# **Key Components of an NLP Pipeline:**

***This notebook demonstrates how to implement key components of an NLP pipeline using spaCy and NLTK.***

*Sample Input: "I watched Amy playing badminton at the country club yesterday."*

**Text Normalization:** Transforming text into a consistent, standard format, such as converting to lowercase, removing punctuation, or expanding abbreviations.

Sample Output: ["i watched amy playing badminton at the country club yesterday"]

**Tokenization:** Segmenting text into words, punctuations marks etc.

*Sample Output: ["I", "watched", "Amy", "playing", "badminton", "at", "the", "country", "club", "yesterday", "."]*

**Parts-ofspeech (POS) Tagging:** Assigning word types to tokens, like verb or noun.

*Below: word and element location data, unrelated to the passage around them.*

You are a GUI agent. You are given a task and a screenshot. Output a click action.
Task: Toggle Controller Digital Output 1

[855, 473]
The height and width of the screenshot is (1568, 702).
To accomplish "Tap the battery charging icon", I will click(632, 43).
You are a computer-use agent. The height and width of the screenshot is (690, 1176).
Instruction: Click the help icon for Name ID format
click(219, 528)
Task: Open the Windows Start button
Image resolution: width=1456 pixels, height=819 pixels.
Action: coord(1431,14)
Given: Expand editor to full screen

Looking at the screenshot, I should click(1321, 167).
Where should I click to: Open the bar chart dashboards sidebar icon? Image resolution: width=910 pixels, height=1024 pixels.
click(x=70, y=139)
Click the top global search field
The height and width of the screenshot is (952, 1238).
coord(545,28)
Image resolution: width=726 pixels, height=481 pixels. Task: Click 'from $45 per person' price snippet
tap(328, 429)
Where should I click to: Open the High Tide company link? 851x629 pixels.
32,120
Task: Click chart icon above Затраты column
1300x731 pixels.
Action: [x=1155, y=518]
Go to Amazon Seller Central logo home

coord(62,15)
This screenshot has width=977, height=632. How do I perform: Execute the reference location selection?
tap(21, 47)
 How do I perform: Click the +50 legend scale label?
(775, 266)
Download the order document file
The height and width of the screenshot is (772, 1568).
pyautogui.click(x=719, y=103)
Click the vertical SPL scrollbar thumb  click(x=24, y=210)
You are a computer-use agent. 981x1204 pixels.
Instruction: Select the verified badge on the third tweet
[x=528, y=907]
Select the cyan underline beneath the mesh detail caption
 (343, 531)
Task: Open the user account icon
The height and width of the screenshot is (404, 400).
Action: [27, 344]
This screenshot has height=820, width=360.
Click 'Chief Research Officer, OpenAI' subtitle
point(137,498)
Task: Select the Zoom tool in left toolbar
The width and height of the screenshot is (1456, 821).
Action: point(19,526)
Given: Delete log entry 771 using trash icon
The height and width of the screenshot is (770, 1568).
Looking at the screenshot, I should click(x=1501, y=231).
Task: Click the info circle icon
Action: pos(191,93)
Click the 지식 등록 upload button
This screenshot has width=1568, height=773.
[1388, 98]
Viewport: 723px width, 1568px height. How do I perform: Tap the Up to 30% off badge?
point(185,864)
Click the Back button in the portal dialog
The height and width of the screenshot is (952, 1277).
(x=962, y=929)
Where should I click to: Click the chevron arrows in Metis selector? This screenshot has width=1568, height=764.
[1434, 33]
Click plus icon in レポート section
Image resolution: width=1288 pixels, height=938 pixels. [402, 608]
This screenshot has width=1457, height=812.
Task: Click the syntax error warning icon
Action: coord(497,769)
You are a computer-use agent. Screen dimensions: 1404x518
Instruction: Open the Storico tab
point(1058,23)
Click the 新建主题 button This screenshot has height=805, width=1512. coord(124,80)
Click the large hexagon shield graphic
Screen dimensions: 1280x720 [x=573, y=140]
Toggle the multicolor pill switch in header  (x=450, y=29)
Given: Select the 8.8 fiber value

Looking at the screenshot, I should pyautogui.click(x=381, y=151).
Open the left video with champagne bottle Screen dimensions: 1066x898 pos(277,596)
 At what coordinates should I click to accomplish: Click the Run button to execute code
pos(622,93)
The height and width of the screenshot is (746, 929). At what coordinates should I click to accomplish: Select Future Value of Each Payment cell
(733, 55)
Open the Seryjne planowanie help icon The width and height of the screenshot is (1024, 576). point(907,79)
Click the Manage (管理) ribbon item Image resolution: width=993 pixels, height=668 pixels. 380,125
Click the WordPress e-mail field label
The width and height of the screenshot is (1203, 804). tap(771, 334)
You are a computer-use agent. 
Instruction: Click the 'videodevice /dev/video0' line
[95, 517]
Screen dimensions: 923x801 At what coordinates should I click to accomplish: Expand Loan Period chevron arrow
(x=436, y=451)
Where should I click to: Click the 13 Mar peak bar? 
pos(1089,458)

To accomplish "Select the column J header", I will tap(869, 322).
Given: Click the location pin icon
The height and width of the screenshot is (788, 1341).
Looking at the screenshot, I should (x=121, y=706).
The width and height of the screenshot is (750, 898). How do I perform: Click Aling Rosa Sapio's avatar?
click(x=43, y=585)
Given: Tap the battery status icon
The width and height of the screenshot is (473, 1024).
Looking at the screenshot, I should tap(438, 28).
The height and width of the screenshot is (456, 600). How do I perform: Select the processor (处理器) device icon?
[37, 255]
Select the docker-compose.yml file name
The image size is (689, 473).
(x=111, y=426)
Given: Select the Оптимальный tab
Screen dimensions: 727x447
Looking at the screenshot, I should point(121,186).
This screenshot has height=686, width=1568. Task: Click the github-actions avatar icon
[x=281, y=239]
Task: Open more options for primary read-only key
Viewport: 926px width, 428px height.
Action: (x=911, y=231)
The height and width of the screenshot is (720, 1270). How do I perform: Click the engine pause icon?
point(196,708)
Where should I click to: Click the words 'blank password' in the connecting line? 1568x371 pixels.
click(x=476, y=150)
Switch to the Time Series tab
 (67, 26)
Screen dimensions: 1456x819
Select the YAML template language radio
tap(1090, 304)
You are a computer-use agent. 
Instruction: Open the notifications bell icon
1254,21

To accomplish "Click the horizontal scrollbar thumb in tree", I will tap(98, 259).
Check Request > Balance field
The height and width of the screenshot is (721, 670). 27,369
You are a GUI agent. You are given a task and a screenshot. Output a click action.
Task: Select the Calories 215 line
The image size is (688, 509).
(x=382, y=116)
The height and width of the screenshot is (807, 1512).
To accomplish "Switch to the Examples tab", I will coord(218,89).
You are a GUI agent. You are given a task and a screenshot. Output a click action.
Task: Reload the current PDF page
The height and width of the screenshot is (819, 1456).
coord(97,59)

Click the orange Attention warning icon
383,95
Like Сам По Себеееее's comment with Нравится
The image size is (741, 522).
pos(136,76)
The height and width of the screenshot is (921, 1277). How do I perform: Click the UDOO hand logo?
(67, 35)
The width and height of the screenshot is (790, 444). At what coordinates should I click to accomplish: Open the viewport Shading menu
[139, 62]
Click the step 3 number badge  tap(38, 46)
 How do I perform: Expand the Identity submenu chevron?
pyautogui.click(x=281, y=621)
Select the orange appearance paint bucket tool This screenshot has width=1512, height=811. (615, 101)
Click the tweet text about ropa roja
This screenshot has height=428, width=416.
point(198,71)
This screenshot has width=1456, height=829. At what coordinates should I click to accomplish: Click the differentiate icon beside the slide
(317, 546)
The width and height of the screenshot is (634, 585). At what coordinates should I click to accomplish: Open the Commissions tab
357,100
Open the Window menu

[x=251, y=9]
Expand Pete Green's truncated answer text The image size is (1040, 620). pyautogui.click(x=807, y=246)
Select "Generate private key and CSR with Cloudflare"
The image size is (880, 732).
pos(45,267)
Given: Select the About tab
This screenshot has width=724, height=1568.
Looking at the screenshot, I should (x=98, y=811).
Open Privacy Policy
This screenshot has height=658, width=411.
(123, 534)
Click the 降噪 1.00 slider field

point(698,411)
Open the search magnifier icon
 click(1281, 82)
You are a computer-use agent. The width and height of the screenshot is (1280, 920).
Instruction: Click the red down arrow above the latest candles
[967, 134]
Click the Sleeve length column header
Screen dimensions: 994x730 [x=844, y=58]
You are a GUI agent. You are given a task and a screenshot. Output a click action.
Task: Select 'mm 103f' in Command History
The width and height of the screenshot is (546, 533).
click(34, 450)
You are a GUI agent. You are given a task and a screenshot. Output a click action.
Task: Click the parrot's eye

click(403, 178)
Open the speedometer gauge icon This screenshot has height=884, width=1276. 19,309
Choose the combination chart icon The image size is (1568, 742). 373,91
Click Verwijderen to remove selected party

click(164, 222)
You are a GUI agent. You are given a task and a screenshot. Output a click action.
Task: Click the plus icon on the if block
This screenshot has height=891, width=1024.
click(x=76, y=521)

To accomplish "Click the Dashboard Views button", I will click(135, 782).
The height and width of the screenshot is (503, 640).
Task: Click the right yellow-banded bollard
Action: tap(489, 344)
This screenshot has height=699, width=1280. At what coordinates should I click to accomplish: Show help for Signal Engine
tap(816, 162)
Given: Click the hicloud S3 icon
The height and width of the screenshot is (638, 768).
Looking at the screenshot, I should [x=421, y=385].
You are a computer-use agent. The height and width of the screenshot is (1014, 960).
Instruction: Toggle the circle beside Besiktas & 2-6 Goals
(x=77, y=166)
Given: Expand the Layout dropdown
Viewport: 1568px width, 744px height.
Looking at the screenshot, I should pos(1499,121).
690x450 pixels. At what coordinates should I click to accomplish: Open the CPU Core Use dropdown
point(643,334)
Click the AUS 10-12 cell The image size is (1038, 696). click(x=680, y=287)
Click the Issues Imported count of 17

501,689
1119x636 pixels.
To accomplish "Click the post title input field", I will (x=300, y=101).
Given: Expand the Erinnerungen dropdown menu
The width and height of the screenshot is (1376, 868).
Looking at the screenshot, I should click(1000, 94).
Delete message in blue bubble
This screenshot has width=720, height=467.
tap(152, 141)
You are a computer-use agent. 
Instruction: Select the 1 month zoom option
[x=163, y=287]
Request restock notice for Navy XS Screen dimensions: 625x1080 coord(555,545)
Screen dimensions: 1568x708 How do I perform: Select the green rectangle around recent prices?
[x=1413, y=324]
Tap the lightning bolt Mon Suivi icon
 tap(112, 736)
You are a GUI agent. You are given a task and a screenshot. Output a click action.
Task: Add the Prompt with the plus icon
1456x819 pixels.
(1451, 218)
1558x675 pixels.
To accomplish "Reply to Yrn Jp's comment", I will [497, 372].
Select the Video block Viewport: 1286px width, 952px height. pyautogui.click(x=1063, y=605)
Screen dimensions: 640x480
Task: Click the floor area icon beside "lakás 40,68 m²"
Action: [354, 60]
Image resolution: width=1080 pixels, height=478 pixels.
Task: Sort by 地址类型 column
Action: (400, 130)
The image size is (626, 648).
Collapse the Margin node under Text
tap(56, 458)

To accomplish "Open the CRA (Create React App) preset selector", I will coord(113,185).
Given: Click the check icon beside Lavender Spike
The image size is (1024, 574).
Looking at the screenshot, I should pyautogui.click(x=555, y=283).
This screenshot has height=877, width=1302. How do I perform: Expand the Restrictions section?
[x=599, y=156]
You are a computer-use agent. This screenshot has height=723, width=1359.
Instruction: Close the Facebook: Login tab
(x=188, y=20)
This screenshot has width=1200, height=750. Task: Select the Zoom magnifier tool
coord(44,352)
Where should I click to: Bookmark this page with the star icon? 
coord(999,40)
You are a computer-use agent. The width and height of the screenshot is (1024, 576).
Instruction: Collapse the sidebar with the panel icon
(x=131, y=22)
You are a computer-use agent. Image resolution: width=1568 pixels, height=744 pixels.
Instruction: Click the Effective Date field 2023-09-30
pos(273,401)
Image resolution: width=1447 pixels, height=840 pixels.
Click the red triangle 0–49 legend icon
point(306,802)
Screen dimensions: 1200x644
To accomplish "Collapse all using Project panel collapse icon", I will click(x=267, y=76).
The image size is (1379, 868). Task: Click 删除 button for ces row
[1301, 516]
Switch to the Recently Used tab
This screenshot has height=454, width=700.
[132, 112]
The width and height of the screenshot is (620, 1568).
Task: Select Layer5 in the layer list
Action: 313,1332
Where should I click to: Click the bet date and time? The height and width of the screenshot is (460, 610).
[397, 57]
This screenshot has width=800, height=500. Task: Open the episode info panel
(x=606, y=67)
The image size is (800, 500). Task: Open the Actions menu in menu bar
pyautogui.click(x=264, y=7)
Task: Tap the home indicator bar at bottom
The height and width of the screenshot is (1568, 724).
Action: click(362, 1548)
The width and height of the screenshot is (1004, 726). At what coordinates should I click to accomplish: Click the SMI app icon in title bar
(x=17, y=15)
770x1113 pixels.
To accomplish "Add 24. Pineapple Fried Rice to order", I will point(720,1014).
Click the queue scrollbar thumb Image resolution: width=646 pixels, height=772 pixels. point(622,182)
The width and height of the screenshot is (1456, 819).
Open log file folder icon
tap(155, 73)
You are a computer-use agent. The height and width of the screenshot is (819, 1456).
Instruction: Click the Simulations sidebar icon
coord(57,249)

*Sample Output: [PRON, VERB, PROPN, VERB, NOUN, ADP, DET, ADJ, NOUN, NOUN, PUNCT]*

**Dependency Parsing:** Assigning syntactic dependency labels, describing the relations between individual tokens, like subject or object.

*Sample Output: "watched" - main verb, "I" - subject, "Amy" - object, etc.*

**Named Entity Recognition (NER):** Labelling named “real-world” objects, like persons, companies or locations.

*Sample Output: "Amy" - PERSON, "country club" - LOCATION, "yesterday" - DATE.*

**Lemmatization:** Assigning the base forms of words.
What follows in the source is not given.